YOLO preprocessing and decoding:
- Letterbox input to
512 x 512. - Convert BGR to RGB.
- Run YOLO HEF.
- Decode three detection heads:
- stride 8: regression
conv44, classconv45, maskconv46 - stride 16: regression
conv60, classconv61, maskconv62 - stride 32: regression
conv73, classconv74, maskconv75 - prototype output:
conv48
- stride 8: regression
- Decode boxes with DFL.
- Apply confidence threshold and multiclass NMS.
- Combine mask coefficients with prototype masks.
- Undo letterbox scaling and overlay instance masks.
Application features:
- Load video files.
- Discover Raspberry Pi camera sources using libcamera/GStreamer and
/dev/video*. - Switch between semantic models at runtime.
- Enable or disable YOLO overlay.
- Adjust overlay alpha.
- Run a benchmark mode:
python python_if_models_switch_pipelined.py --benchmark <video> [frames]
The benchmark prints average milliseconds per frame and FPS for each semantic model.
12. Model Selection Notes
The logs support the following practical conclusions:
- ConvNeXt UPerNet is the best teacher family, reaching 81.92% Label1, 73.14% Label2, and 68.54% Label3 mIoU.
- MobileNetV4-L DeepLabV3+ gives the best distilled student accuracy, with 78.87% Label1 and 68.15% Label2 using logit KD.
- MobileNetV4-S DeepLabV3+ is a strong compact deployment option, reaching 63.99% Label2 and 56.33% Label3 with logit KD — a material improvement over the original LR-ASPP student.
- Logit KD is consistently effective across all student architectures and label levels.
- Hailo compilation succeeded for all selected semantic and YOLO models, but the calibration and optimization setup was conservative — only 64 calibration samples were used and QAT was skipped.
13. Known Limitations
- The MobileNetV4-L DeepLabV3+ Label2 run was only recorded to epoch 17 for the KD-D variant (not used); the logit KD run completed fully.
- The Hailo logs indicate optimization level 0 due to limited calibration data and no GPU-assisted optimization. More calibration images and full optimization/QAT could improve quantized accuracy.

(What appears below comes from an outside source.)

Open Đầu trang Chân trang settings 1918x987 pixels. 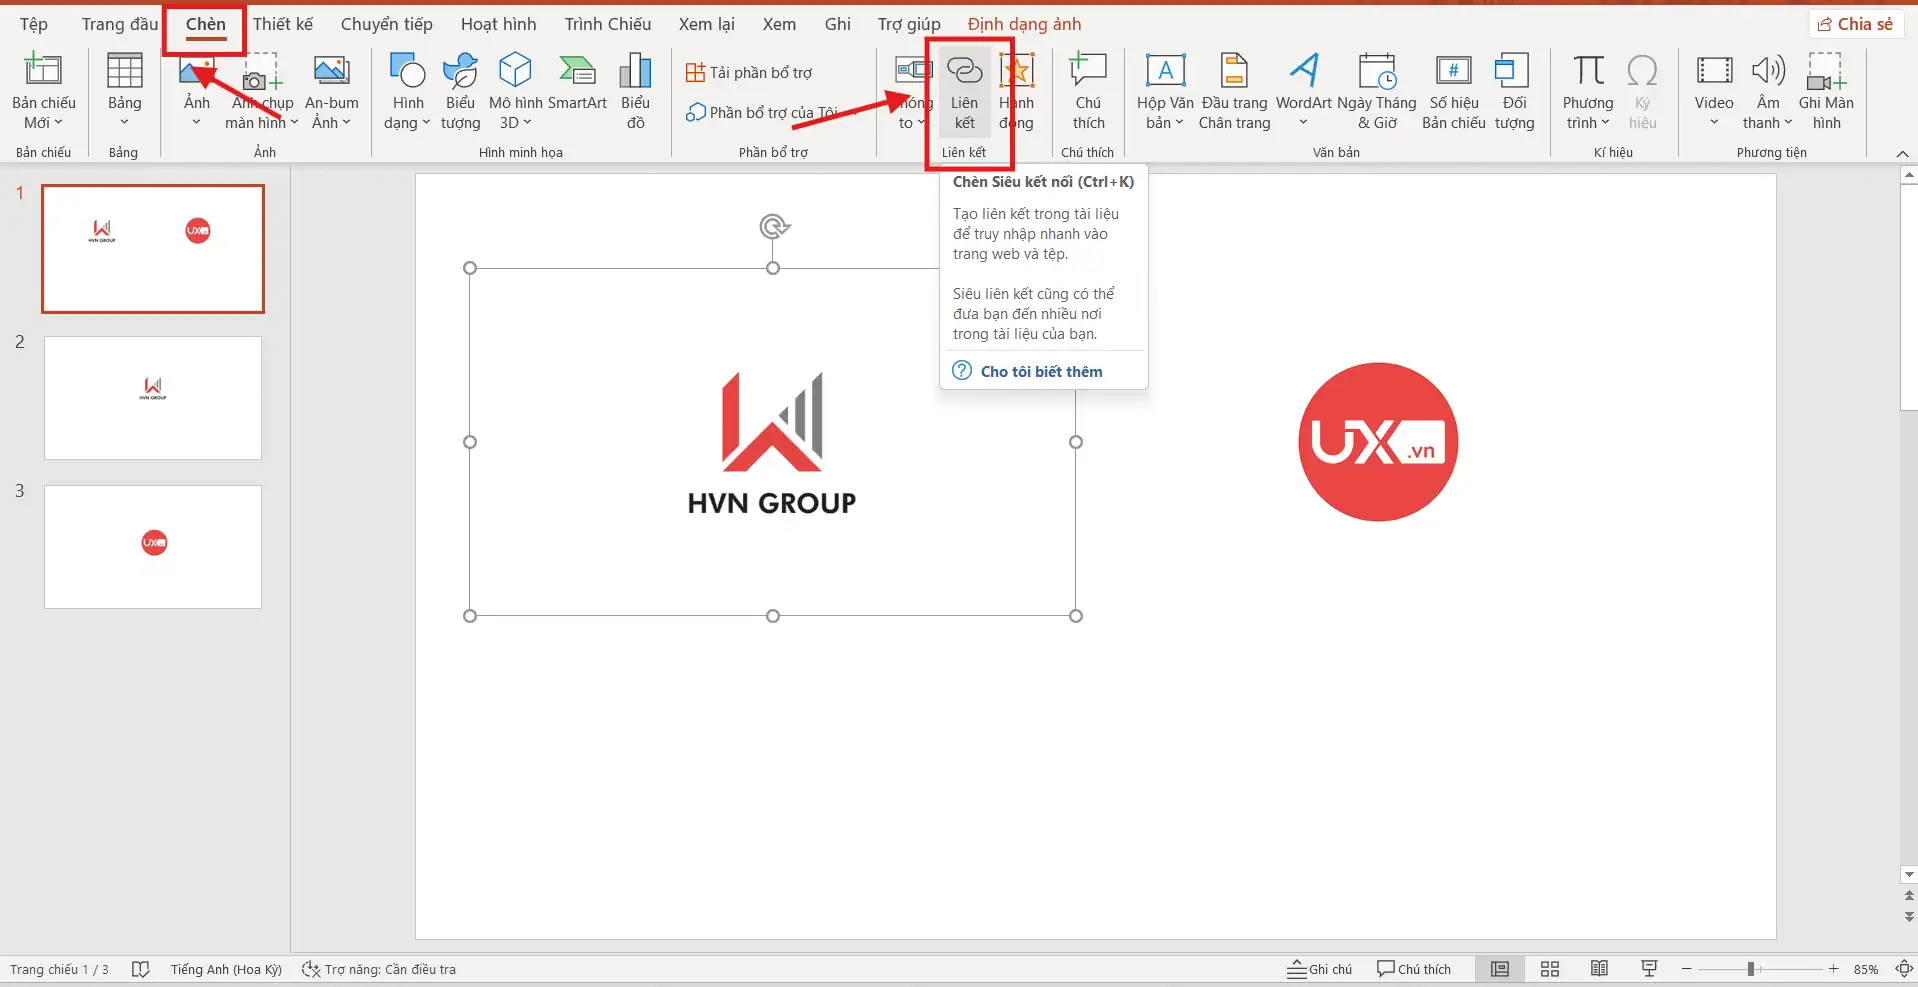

- YOLO mask mAP is modest but remains useful as a dynamic-object overlay when combined with semantic segmentation.
The deployable system is a hybrid semantic-plus-instance perception pipeline: semantic segmentation supplies dense road-scene layout, YOLO supplies dynamic object instances, and the Raspberry Pi application fuses both outputs in real time through the Hailo accelerator.